第15話

「ああ、あなた」

 涼やかな声に呼び止められて、その画工は声のした方を振り返った。

 そこには色鮮やかな袍をまとった、見覚えのある青年が立っていた。「ちょっと、よろしいかな」

 画工は頷く。

 その会話は短く端的に行われた。曰く、あなたがたの作り上げた絵巻物の評価は上々で、とても素晴らしいものであった。帝からの賞賛の声も覚えめでたく、いたく画所の連中の仕事を褒めていた、と。

「そんな」

 画工は焦りを感じ、汗が全身からどっと吹き出すのが分かった。「畏れ多い。止めてください」

「止める? 何を」

「そのような……私たちはただ、指示に従って、然るべきことをしたまでのことです」

「それは、そうでしょう」

「たったそれだけのことをしただけにも関わらず、お主上が……私たちにそのようなお言葉を。目が潰れてしまいます」

「いいえ、あなたたちはそれだけのことを成し遂げたんですよ」その蔵人は目を細めて、とてもやわらかい、春の日差しみたいな笑い方をした。それで画工はその場に縫い留められてしまったかのように、じっとその男のことを見つめた。

「あれは僕のみの成果ではない。あなたがたの、あなたがた画工たちの仕事の結果です。あなたたちにはその成果によっての正当な賞賛と報酬を得るべきですよ」

「嘘です、嘘です」画工は怯えて、まるで恐ろしいものを目にしているように、彼の言葉を否定した。

 だっておかしいじゃないか、と画工はおもう。

 たった一月前まで、彼はずっと、桶を洗っていた。木工寮の連中が作業場から帰ってきて、足を洗う時の桶。連中は忙しぶっていて、日中に何度も足を汚しては拭くから、そのたびに汚れた洗い桶が放置されることになる。桶を洗って、桶が壊れれば(連中は平気で使い終わった桶を放り投げたり野ざらしにしたりしてすぐ駄目にしてしまう)桶を作る……この時勢において、絵の注文なんてめったに来るものではないから、彼は仕事の殆どの時間をそういったことで潰していて、自尊心などというものは育つ芽すらも土の中に仕舞われ、腐ってそのままなくなってしまったとおもっていた。

 それが、どうだろう。突然に嵐のようにやってきた絵物語づくり、それはもちろん大変な仕事だったけれども、その暴風雨のような日々は、彼の中に新しい種が蒔かれ芽吹くには充分で、彼はそのような日々の中ですっかり充実感に染まり、その温かく心地の良い疲れの中で、ずっと揺蕩っているような気分だった。

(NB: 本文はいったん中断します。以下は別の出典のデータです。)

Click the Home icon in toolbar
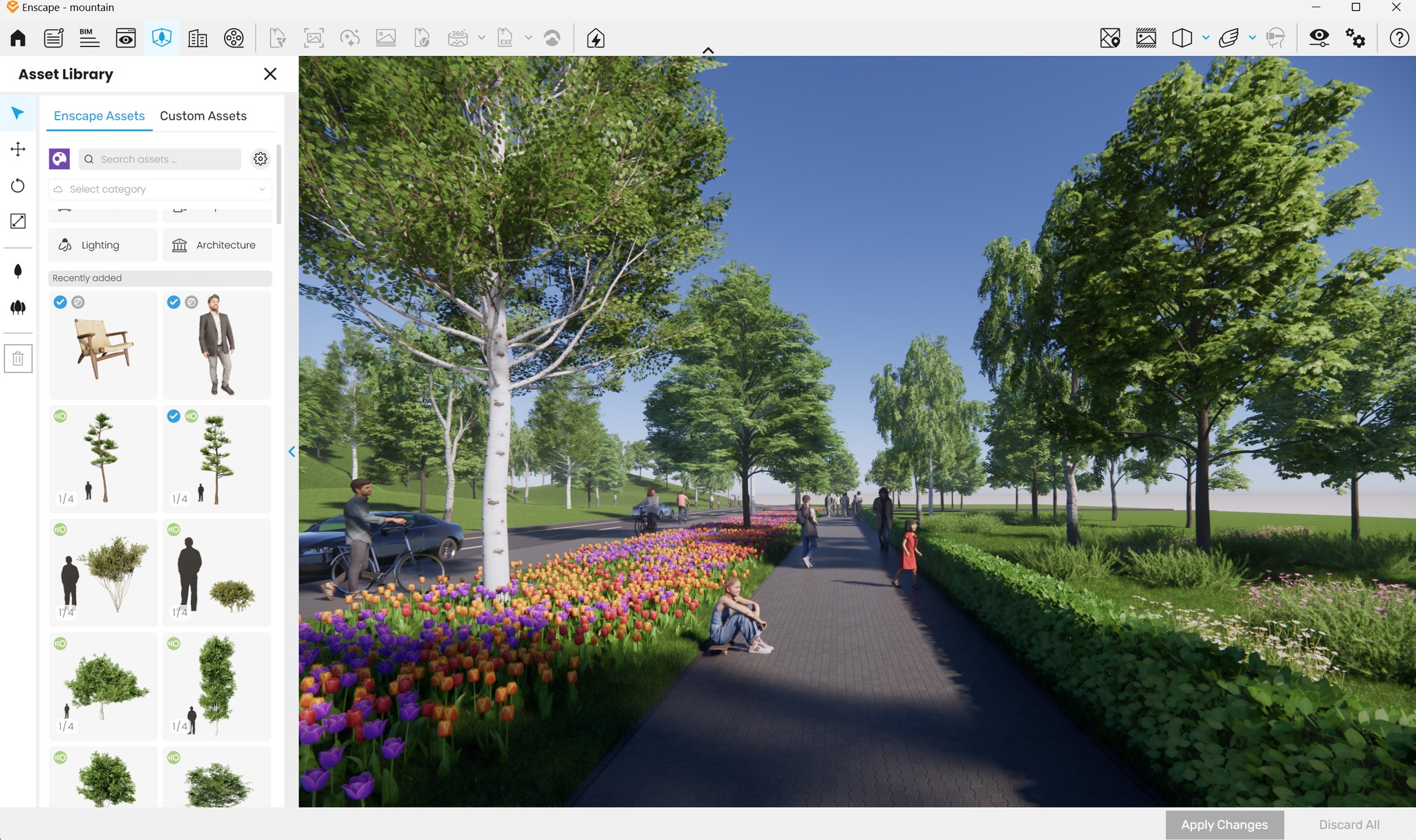This screenshot has width=1416, height=840. 18,38
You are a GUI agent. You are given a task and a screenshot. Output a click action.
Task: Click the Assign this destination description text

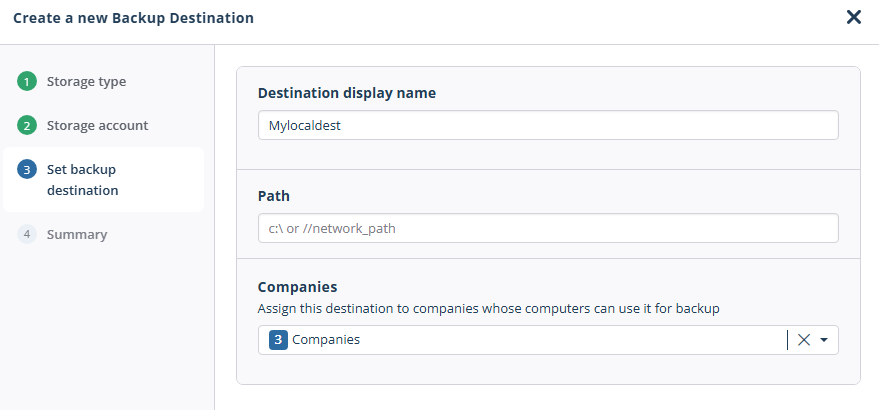488,308
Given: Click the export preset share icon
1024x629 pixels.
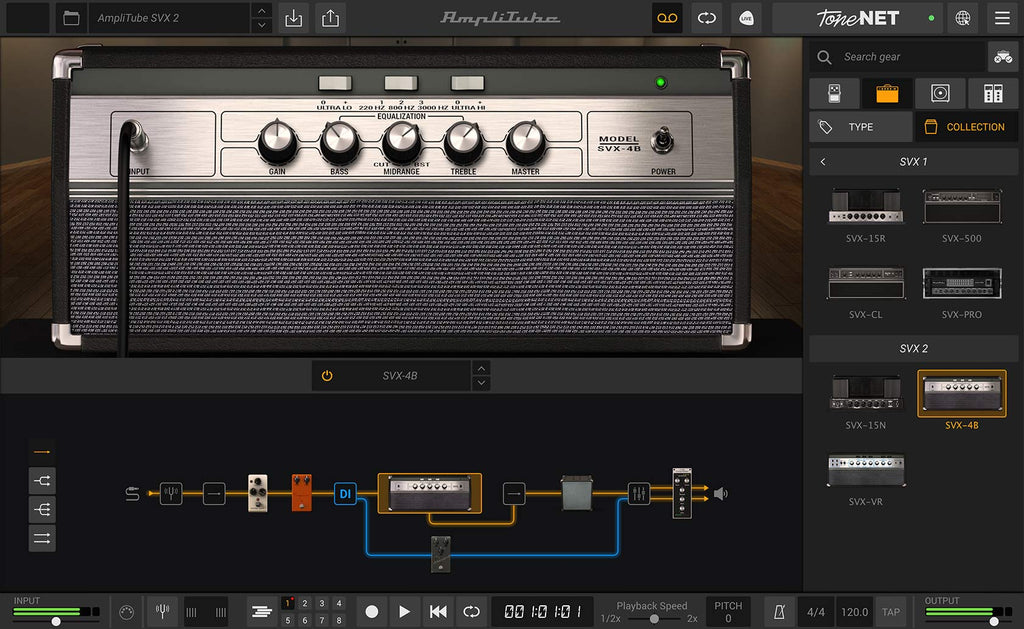Looking at the screenshot, I should (x=330, y=18).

それだけでもまんぞくだったのに。これ以上、このようなことが? 信じられない、夢のような、まるで……

「特にあなた。あなたの絵というものは素晴らしい」

 その蔵人は言った。

「とにかく線が素晴らしい。正直に申し上げれば、初めの頃はそうでもなかったが、それでも描くうちに、どんどんその線が洗練されていくのですね。いや、洗練とも違うな。なんて言うんだろう、『乗って』いったんですよね。徐々に、その線自体が。それらの演技であったり、感情であったり、気分であったりがね。そうしているとあなたの線は次第にあなたが乗り移って、線があなたそのものになった。見れば分かりますよ。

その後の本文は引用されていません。